Cyber resilienza: c’è ancora molto da fare
I responsabili IT e della sicurezza stanno investendo nel rafforzare la loro preparazione al ripristino dagli incidenti e la maggior parte concorda sul fatto che sia necessario recuperare tutti gli elementi dell’ambiente operativo, inclusi sistemi, infrastrutture e dati.
Concentrarsi sui componenti più critici dell’infrastruttura operativa ottiene spesso il massimo supporto, ma quelli secondari nell’ambiente operativo sono spesso collegati a un’infrastruttura più visibile.
Pertanto, è necessaria un’attenta comprensione e pianificazione per dare la priorità a un percorso verso la resilienza.
Solo il 26% è fiducioso nella propria capacità di proteggere tutte le applicazioni e informazioni fondamentali.

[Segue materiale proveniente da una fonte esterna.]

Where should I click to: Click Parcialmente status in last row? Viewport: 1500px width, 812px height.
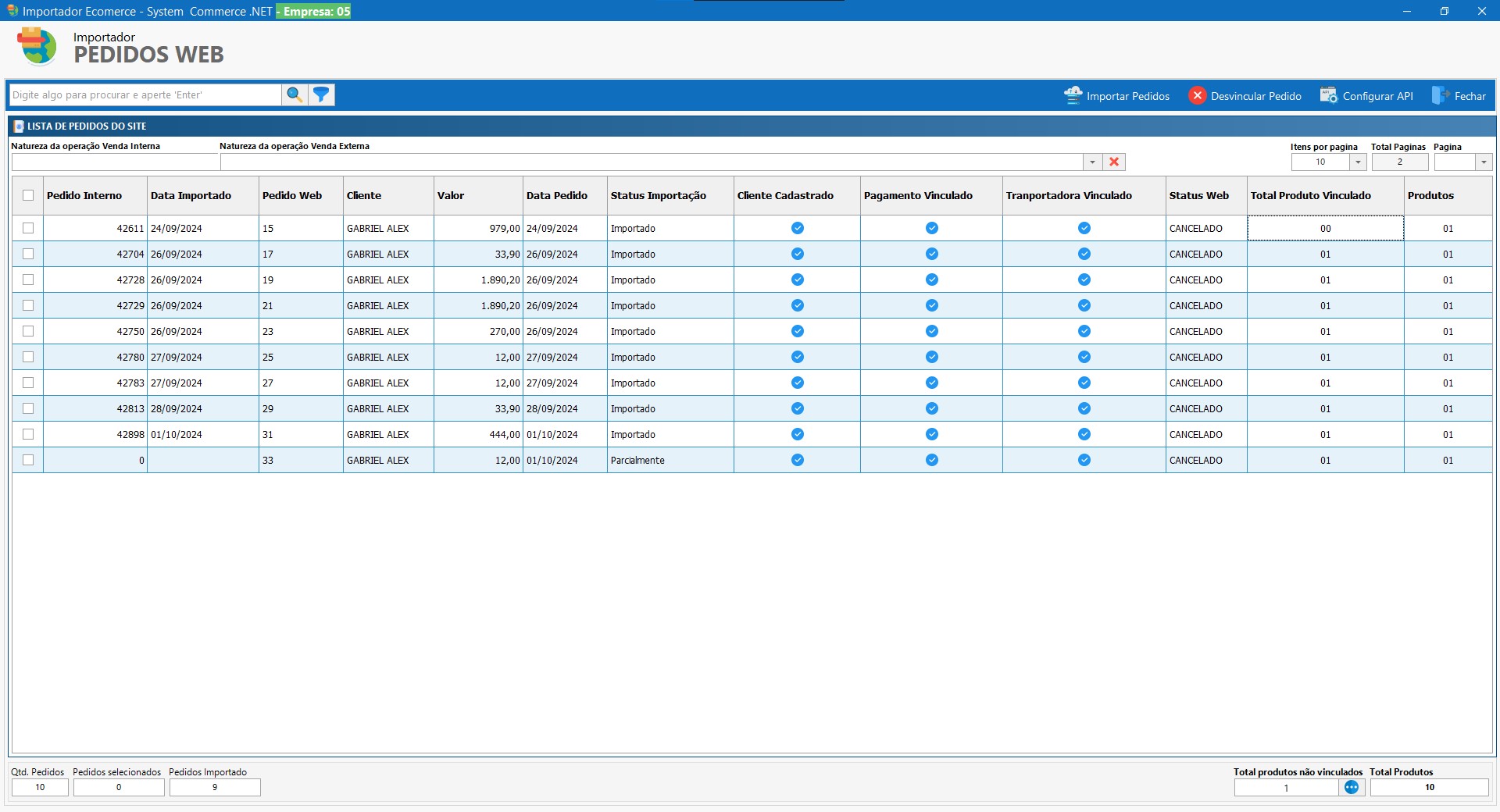638,460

Questo dato allarmante dimostra quanto lavoro sia ancora necessario per raggiungere livelli efficaci di cyber resilienza.

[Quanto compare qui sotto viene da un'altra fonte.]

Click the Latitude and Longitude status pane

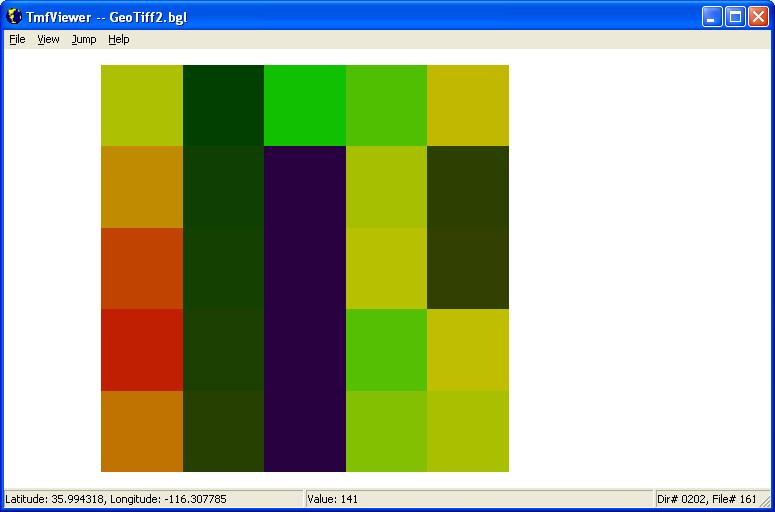[153, 499]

A sostegno del gap di fiducia, gli investimenti in CR continueranno, doppiando quelli in DR, con le aziende più grandi che segnalano aumenti nei budget CR più frequenti (77% contro 63%).
Come misurare il successo delle azioni di CR
Mentre la maggior parte degli sforzi di CR sono considerati riusciti in termini di rispetto degli SLA, quasi la metà afferma che i tempi di inattività (49%) o la perdita di dati (45%) associati agli attacchi siano stati dirompenti.
Questo solleva la domanda: come le organizzazioni misurano il concetto di “CR di successo”? I livelli di tolleranza al rischio variano, quindi mentre il successo di un’azienda potrebbe significare il ripristino dei dati al 100% entro un lasso di tempo breve, un’altra potrebbe misurarlo in base a obiettivi inferiori, sia per il ripristino che nelle tempistiche.
La posta in gioco è più elevata
Oltre ai tempi di inattività e alla perdita di dati, gli attacchi informatici causano impatti aggiuntivi di vasta portata. Danni alla reputazione, perdita di clienti, sanzioni finanziarie derivanti da violazioni della conformità, responsabilità e danni di terze parti e altri danni finanziari si verificano per molti.
Secondo la nostra ricerca, quasi un quarto (23%) delle organizzazioni ha effettuato un pagamento di un riscatto ransomware a malintenzionati nell’ultimo anno, e il più elevato riportato è stato di circa 3 milioni di dollari.
Solo un’azienda su cinque è sfuggita indenne agli attacchi… o almeno pensa di averla fatta franca.
La cyber resilienza è diventata un obiettivo convenzionale per i responsabili IT e della sicurezza. Con la maturazione delle strategie, l’allineamento ai target principali di resilienza richiede collaborazione e adeguamento tra i responsabili delle linee di business e tecnologici.
Mentre per la maggior parte le strategie di disaster recovery e ripristino sono ben comprese e ragionevolmente implementate, quelle di cyber recovery continuano a rappresentare un’attività in fase di definizione, con requisiti diversi e interconnessioni più profonde tra persone, processi e tecnologia.